• GOAL OF THE EXERCISE
Tally the lines below that hold the string "Tether", and give only the tally.

--- MATERIAL FOR THE TASK Enclosed Below ---

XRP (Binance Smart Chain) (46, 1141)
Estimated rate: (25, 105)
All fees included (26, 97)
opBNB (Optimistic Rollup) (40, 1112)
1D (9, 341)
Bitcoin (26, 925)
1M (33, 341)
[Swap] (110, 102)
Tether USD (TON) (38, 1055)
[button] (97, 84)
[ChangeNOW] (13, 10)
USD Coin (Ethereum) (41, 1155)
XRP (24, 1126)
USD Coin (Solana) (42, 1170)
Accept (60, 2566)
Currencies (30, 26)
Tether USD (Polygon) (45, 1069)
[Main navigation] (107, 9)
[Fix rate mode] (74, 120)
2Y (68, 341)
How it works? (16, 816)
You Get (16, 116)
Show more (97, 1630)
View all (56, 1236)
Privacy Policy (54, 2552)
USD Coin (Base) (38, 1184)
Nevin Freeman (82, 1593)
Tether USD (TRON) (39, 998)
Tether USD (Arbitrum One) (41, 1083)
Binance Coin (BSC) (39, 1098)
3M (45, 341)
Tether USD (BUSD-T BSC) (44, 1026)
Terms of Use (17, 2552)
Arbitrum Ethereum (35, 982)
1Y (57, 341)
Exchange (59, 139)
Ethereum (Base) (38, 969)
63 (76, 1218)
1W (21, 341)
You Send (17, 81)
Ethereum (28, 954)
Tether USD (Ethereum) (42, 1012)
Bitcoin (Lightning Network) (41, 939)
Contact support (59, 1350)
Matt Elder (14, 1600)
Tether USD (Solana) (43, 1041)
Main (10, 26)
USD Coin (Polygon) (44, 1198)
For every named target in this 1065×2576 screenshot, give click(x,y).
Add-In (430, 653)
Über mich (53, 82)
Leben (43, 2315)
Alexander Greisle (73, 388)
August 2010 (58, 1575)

--- End of Enclosed MATERIAL FOR THE TASK ---

• ANSWER SECTION
7